I didn’t have to do too much work myself on LXC and LXCFS, thanks to Aleksandr Mikhalitsyn from the Canonical LXD team who’s been dealing with most of the review and issues in both LXC and LXCFS alongside other long time maintainers, Serge Hallyn and Christian Brauner.
NorthSec
NorthSec is a yearly cybersecurity conference, CTF and training provider, usually happening in late May in Montreal, Canada.
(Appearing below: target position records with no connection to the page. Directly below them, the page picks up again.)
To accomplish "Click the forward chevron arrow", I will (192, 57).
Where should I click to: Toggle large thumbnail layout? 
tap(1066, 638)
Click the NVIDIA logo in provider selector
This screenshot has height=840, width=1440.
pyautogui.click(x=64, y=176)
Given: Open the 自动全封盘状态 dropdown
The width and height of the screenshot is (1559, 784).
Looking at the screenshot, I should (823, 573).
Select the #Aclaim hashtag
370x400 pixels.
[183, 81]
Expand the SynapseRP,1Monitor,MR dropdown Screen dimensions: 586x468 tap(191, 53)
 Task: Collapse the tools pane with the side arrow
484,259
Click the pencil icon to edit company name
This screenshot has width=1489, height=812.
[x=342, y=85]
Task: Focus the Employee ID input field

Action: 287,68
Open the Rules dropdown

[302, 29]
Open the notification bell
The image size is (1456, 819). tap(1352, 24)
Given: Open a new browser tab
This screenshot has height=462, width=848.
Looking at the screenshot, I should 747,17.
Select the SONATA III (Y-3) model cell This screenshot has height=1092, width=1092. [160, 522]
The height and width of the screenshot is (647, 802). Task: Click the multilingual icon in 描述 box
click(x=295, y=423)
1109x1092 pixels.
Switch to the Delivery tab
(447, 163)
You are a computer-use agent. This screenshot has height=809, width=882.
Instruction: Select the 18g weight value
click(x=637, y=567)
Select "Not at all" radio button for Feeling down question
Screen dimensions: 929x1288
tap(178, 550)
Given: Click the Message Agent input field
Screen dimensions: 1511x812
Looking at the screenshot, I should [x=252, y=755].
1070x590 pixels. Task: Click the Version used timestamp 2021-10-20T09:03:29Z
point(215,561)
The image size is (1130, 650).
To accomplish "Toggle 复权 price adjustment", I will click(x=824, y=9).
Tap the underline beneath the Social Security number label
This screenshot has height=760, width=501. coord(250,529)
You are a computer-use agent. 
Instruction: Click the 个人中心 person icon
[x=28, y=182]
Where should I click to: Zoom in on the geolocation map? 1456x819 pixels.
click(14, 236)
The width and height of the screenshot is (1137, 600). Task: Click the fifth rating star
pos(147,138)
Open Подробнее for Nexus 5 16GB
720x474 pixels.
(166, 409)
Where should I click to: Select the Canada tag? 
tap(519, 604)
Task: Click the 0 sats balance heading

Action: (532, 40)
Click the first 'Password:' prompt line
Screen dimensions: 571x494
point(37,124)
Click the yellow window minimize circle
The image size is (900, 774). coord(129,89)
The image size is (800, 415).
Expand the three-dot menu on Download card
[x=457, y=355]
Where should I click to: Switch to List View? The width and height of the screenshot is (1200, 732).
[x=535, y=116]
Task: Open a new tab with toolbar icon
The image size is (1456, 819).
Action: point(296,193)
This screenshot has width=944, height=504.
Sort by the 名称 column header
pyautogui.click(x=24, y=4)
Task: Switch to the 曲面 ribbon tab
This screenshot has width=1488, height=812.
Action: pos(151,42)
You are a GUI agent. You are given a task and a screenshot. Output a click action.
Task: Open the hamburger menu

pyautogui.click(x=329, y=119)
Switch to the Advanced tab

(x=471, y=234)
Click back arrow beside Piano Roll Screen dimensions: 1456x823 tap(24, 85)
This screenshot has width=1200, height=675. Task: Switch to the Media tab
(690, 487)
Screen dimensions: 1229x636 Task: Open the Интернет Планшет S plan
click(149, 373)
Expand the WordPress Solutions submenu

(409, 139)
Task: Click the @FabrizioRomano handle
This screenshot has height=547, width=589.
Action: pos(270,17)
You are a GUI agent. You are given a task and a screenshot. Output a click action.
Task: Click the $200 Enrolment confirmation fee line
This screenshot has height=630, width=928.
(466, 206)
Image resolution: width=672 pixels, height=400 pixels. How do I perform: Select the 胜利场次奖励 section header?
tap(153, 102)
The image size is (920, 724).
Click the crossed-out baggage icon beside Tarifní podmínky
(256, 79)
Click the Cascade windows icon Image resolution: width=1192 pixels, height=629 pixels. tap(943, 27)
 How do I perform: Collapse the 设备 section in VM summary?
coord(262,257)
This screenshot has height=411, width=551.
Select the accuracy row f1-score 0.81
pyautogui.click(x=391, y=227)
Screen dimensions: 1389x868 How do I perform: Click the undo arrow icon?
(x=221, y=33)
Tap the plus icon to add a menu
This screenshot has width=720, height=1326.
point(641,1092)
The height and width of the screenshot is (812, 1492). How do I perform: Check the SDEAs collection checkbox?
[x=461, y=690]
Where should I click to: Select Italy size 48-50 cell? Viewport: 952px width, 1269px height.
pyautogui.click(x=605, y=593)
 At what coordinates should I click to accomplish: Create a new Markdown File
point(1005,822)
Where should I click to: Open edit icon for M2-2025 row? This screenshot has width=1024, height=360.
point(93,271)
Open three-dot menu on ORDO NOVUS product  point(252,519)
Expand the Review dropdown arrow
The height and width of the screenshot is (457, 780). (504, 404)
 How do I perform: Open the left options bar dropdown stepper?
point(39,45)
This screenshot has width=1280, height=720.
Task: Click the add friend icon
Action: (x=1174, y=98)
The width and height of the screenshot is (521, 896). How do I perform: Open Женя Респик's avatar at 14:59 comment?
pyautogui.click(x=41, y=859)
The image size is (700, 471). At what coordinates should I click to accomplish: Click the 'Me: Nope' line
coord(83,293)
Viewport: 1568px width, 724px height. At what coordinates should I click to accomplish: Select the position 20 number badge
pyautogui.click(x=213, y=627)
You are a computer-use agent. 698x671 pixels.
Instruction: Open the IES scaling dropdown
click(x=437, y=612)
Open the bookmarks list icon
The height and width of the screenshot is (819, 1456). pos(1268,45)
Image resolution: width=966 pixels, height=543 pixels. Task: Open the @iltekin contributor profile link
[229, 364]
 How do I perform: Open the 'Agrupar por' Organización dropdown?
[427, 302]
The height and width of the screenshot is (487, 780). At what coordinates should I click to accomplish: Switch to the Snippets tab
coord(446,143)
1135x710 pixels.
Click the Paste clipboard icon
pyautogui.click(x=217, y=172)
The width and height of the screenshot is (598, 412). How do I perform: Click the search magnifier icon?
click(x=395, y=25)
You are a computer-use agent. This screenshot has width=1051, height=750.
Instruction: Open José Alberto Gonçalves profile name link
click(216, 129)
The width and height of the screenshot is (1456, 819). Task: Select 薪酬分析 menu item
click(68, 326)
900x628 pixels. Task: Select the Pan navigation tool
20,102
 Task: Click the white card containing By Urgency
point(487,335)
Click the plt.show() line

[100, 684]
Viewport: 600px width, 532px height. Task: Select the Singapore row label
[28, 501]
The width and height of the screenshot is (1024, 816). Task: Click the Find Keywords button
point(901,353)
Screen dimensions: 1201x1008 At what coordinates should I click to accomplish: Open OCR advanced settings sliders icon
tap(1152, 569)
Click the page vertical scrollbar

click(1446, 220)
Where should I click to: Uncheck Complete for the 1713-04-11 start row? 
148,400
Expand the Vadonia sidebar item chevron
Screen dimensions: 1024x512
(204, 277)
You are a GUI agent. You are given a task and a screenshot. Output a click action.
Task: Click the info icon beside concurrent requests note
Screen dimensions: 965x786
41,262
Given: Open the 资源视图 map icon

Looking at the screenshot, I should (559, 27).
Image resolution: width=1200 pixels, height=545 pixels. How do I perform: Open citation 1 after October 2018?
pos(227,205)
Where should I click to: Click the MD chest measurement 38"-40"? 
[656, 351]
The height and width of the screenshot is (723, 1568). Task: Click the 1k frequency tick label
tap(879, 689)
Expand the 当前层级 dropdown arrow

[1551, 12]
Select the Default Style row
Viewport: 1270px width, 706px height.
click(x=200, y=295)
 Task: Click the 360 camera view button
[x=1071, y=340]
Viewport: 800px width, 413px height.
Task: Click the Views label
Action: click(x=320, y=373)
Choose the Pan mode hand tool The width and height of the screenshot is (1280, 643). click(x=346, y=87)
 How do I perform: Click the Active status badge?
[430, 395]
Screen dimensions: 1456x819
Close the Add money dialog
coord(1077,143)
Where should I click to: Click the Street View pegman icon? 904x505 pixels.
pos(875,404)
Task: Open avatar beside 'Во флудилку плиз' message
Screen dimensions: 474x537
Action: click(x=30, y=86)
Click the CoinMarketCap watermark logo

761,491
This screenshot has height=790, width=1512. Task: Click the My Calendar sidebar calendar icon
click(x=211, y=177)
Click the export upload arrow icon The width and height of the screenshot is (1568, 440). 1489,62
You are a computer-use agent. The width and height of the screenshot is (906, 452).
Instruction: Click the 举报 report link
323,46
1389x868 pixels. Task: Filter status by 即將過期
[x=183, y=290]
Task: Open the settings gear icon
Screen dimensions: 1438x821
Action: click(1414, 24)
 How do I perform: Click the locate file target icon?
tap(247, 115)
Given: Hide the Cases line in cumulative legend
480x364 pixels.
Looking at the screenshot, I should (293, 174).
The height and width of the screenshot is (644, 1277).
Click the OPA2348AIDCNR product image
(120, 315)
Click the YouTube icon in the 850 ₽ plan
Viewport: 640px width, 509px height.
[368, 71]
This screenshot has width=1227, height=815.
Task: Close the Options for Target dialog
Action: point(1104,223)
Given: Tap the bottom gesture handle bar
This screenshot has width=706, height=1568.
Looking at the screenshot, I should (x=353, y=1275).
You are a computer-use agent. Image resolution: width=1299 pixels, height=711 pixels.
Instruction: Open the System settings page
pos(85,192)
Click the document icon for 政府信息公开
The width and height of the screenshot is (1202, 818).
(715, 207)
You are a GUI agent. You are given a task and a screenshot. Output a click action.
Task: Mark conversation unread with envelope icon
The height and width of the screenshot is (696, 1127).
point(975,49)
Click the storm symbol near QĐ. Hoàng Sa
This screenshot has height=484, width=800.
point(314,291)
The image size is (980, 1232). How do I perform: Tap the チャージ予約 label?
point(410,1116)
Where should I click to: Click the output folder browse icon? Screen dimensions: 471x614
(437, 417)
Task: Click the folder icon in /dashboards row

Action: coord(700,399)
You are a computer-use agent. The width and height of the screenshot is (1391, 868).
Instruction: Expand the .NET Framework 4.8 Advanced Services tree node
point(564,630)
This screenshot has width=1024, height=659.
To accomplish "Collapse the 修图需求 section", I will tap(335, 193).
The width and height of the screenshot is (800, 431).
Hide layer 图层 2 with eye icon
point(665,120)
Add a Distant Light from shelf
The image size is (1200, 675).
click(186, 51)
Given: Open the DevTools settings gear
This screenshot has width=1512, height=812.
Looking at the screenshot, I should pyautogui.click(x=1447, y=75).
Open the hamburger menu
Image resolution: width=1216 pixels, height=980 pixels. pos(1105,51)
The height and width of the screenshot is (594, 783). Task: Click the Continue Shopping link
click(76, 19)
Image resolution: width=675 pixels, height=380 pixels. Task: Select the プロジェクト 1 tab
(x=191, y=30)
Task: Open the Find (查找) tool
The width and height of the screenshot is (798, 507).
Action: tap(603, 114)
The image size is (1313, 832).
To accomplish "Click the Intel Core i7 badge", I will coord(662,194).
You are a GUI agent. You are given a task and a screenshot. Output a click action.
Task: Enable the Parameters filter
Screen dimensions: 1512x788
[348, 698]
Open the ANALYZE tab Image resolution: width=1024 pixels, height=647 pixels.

It’s been operating since 2013 and is now one of the largest on-site CTF events in the world along with having a pretty sizable conference too.
I’m the current VP of Infrastructure for the event and have been involved with it from the beginning, designing and running its infrastructure, first on a bunch of old donated hardware and then slowly modernizing that to the environment we have now with proper production hardware both at our datacenter and on-site during the event.
This year, other than transitioning everything from LXD to Incus, the main focus has been on upgrading the OS on our 6 physical servers and dozens of infrastructure containers and VMs from Ubuntu 20.04 LTS to Ubuntu 24.04 LTS.
At the same time, also significantly reducing the complexity of our infrastructure by operating a single unified Incus cluster, switching to OpenID Connect and OpenFGA for access control and automating even more of our yearly infrastructure with Ansible and Terraform.
Automation is really key with NorthSec as it’s a non-profit organization with a lot of staffing changes every year, around 100 year long contributors and then an additional 50 or so on-site volunteers!
I went over the NorthSec infrastructure in a couple of YouTube videos:
Conferences
I’ve cut down and focused my conference attendance a fair bit over this past year.
Part of it for budgetary reasons, part of it because of having so many things going on that fitting another couple of weeks of cross-country travel was difficult.
I decided to keep attending two main events. The Linux Plumbers Conference where I co-organizer the Containers and Checkpoint-Restore Micro-Conference and FOSDEM where I co-organize both the Containers and the Kernel devrooms.
With one event usually in September/October and the other in February, this provides two good opportunities to catch up with other developers and users, get to chat a bunch and make plans for the year.
I’m looking forward to catching up with folks at the upcoming Linux Plumbers Conference in Vienna, Austria!
What’s next
I’ve got quite a lot going on, so the remaining half of 2024 and first half of 2025 are going to be quite busy and exciting!
On the Incus front, we’ve got some exciting new features coming in, like the native OCI container support, more storage options, more virtual networking features, improved deployment tooling, full coverage of Incus features in Terraform/OpenTofu and even a small immutable OS image!
NorthSec is currently wrapping up a few last items related to its 2024 edition and then it will be time to set up the development infrastructure and get started on organizing 2025!
For conferences, as mentioned above, I’ll be in Vienna, Austria in September for Linux Plumbers and expect to be in Brussels again for FOSDEM in February.
There’s also more that I’m not quite ready to talk about, but expect some great Incus related news to come out in the next few months!